Il y a aussi, avec « l’ombre de souvenir », ce goût pour le détail révélateur. « – Racontez-nous de grands événements, m’avait intimé le capitaine. / Il n’y avait pas de grands événements » (p. 62). Pas de grands événements, non, mais de ces choses minuscules (comme il y aura les Vies minuscules de Michon) qui représentent les grands événements ou, mieux, qui deviennent de grands événements : Vialatte connaît son Flaubert, il sait que « Pour qu’une chose soit intéressante, il suffit de la regarder longtemps ». (Cf. aussi le titre de ce recueil d’articles : Au coin du désert comme on dirait au coin de la rue.)

Et pour que l’anodin devienne événement, il faut le style. Ainsi, quand Vialatte s’attaque au topos de la marche comme source d’inspiration : « Rousseau, en des lignes célèbres, a décrit les joies de la marche… Réclame trompeuse ! Les voluptés de la marche sont une fiction d’enfant des neiges » (p. 12). Je défie 95 % des plumitifs de 2025, trop occupés à écrire des Vies de ma mère ou à critiquer des bouquins portant sur les mères des autres, de trouver trois mots simples et de les assembler comme Vialatte assemble « une fiction d’enfant des neiges » (1). Ça, c’est le style.

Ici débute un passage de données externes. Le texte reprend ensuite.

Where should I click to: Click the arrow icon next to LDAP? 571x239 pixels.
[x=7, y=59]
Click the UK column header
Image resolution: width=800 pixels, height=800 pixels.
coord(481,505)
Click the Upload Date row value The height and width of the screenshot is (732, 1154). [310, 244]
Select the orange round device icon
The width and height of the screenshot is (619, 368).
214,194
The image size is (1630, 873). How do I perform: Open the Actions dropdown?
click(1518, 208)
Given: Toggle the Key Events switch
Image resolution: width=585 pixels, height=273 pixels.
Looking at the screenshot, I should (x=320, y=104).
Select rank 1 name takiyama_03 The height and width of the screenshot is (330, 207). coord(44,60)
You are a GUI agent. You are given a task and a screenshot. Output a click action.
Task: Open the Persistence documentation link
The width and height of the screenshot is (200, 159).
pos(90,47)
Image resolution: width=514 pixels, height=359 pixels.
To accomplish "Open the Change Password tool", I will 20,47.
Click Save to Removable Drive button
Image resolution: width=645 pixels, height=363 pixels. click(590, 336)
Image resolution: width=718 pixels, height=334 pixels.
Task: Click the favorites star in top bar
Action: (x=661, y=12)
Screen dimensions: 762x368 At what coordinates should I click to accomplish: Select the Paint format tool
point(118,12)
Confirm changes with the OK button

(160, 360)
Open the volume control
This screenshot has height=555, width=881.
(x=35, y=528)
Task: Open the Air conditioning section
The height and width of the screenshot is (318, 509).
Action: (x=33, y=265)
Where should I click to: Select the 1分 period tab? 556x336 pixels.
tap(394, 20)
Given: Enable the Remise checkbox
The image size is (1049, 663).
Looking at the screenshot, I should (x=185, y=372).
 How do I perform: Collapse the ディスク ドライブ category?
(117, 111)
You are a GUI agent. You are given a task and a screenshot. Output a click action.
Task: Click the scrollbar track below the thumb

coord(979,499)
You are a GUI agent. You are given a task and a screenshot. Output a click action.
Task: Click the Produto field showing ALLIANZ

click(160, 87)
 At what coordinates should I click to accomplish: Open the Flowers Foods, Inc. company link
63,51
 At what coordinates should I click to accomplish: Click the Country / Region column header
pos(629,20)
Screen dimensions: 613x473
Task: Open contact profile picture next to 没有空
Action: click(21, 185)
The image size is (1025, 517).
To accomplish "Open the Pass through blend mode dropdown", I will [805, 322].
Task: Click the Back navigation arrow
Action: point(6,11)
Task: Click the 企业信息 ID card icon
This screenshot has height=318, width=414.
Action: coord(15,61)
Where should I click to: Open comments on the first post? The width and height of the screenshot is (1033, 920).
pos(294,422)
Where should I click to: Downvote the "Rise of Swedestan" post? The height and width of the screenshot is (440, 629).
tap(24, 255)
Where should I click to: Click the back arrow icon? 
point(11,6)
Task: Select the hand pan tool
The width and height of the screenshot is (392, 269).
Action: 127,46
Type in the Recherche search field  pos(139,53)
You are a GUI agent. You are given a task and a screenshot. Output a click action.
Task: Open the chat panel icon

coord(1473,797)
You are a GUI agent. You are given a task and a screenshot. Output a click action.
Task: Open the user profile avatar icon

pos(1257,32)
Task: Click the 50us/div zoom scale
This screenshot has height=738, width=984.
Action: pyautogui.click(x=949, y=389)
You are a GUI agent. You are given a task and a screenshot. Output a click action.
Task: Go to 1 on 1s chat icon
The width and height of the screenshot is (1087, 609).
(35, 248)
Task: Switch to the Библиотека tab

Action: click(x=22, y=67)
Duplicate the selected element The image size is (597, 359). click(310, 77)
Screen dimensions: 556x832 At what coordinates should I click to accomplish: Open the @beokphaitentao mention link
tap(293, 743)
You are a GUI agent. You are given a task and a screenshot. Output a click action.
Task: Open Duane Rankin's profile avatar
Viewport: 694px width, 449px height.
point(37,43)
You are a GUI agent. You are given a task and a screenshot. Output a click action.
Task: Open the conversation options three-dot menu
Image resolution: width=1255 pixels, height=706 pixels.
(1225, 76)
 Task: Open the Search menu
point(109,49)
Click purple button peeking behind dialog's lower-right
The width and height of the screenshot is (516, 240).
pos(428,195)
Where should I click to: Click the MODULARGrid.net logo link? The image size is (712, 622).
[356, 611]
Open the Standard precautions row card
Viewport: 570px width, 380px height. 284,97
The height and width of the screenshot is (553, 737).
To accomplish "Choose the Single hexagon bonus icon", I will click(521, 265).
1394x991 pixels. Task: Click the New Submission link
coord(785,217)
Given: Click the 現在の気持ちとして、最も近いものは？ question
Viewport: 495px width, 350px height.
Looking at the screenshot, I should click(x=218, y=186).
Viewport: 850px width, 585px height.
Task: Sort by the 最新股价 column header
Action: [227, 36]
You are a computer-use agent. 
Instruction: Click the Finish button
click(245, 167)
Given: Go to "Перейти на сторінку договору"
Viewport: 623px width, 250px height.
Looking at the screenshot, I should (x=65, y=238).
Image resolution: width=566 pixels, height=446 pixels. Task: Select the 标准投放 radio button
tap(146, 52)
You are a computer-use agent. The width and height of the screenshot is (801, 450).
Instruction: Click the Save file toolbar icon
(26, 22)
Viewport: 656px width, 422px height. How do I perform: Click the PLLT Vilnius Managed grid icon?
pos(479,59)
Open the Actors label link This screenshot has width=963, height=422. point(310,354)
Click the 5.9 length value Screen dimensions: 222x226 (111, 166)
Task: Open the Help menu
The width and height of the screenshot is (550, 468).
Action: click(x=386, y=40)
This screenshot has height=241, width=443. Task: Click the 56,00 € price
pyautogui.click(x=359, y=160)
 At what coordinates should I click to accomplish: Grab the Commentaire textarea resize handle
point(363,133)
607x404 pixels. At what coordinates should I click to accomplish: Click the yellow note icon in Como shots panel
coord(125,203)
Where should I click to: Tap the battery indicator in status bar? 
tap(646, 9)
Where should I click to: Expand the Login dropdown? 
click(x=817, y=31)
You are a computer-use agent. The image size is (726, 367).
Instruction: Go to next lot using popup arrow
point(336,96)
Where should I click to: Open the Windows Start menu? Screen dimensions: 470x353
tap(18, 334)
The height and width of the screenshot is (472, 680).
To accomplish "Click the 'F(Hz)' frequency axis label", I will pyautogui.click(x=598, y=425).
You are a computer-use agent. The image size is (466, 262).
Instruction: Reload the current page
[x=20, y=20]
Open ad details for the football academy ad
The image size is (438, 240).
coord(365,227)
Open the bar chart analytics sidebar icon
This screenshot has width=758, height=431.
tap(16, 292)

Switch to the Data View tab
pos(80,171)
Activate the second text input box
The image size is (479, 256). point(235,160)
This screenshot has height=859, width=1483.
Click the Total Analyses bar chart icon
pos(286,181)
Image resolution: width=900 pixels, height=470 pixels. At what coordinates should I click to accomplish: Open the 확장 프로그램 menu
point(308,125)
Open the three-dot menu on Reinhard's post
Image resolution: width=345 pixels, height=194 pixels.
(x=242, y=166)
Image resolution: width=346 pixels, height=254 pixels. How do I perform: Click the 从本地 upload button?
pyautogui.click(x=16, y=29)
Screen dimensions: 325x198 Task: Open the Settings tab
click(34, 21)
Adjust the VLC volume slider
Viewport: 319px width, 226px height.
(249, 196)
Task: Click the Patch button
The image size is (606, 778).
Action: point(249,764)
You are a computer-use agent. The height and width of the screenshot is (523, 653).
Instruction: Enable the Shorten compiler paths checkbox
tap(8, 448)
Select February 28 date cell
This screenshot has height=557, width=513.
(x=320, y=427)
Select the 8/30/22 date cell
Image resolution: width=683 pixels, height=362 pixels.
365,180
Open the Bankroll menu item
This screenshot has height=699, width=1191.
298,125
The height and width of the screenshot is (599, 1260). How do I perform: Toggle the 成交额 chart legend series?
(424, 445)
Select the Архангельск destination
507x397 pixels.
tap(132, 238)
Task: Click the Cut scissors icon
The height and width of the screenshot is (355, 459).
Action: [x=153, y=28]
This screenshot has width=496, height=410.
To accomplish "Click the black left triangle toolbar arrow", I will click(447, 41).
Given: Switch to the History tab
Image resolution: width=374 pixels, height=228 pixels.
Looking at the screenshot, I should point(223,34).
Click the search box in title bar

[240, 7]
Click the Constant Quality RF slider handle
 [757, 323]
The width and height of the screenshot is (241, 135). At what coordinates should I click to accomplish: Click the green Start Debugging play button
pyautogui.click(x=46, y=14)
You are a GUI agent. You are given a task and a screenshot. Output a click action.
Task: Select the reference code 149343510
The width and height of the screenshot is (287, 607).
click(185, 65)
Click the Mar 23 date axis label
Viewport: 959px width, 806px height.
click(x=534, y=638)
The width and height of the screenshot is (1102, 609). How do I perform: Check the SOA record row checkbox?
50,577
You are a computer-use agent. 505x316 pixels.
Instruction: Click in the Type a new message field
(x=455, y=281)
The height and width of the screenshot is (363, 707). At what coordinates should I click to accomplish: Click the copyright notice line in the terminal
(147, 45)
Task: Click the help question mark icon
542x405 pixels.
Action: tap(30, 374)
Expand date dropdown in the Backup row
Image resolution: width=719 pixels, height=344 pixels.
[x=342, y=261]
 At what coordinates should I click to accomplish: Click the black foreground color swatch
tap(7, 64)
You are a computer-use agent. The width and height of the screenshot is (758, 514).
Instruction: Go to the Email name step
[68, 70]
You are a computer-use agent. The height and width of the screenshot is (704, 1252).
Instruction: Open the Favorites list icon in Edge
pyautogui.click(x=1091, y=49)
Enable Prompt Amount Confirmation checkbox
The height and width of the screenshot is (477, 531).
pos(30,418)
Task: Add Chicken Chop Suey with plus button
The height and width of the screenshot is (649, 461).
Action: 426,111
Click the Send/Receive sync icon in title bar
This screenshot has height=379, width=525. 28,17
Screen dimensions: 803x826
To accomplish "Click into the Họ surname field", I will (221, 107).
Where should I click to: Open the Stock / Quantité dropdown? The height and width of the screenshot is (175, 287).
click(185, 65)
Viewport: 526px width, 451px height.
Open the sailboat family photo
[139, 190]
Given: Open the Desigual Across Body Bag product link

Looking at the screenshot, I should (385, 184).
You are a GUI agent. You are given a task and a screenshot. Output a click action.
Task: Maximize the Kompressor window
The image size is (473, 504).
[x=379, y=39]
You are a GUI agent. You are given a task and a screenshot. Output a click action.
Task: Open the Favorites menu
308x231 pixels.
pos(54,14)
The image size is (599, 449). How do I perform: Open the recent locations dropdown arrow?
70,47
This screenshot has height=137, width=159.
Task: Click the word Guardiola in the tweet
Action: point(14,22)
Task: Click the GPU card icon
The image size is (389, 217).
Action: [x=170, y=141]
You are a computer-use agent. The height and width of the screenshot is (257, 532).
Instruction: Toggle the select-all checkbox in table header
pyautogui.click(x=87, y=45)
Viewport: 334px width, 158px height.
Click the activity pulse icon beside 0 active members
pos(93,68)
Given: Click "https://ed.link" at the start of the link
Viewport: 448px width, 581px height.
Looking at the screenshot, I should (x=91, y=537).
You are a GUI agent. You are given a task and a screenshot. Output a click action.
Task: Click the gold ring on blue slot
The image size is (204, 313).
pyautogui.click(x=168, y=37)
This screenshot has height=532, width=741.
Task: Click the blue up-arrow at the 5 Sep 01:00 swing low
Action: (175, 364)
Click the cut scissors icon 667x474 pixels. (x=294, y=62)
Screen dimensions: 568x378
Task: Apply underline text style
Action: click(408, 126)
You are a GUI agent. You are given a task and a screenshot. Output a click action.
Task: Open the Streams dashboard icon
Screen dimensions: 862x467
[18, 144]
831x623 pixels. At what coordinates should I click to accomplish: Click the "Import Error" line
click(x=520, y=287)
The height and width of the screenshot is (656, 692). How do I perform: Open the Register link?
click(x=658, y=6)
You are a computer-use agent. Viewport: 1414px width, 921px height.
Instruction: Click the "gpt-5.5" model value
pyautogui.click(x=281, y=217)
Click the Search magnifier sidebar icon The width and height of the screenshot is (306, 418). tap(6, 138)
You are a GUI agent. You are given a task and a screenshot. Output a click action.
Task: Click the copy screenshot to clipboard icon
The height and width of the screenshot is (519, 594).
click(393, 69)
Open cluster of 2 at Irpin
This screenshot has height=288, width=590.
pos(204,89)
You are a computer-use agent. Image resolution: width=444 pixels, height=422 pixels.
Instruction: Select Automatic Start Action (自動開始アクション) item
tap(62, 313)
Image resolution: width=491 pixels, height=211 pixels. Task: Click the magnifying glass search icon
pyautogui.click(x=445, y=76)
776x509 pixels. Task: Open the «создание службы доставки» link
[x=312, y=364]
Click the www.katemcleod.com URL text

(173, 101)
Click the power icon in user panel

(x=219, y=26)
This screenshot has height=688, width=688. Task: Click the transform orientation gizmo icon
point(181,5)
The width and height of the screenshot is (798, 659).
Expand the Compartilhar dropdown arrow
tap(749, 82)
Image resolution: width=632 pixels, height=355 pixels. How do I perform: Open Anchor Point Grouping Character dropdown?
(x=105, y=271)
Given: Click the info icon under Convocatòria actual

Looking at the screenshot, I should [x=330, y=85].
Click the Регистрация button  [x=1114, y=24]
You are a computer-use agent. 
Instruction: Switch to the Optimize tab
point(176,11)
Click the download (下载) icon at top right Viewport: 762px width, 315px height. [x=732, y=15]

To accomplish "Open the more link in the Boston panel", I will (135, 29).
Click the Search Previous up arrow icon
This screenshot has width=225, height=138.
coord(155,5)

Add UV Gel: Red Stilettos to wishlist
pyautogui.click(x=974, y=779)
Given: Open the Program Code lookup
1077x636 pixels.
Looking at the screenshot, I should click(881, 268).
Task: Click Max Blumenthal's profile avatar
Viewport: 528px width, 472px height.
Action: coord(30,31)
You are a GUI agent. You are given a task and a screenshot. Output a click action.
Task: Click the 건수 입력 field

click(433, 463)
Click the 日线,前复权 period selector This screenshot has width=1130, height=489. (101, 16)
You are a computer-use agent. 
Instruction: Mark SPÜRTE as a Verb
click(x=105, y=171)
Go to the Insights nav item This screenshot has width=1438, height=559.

J’aurais d’ailleurs pu traiter plusieurs autres de ces formules lapidaires que les amateurs de Vialatte connaissent bien : « L’homme n’a encore rien trouvé de mieux que de se draper dans sa lèpre pour, au moins, en tirer parti » (p. 88), car Vialatte a quelquefois des traits de moraliste, ou « le désert n’est rien, que violence et lyrisme, dans son néant exaspéré » (p. 51), car il n’y a peut-être rien de mieux pour rapprocher l’homme de la nature – chacun de nous vit peut-être aussi, à sa façon, dans un « néant exaspéré ». J’ai préféré parler d’une boîte à sardines et d’un chien.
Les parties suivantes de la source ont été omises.